● Instructions for the task:
What you return should be each line of the data containing the string "Screen".

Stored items
☆ ☆ ☆ ☆
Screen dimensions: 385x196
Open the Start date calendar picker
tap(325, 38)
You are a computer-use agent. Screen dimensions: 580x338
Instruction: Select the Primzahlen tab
☆ ☆ ☆ ☆
● Worked solution:
Screen dimensions: 385x196
You are a computer-use agent. Screen dimensions: 580x338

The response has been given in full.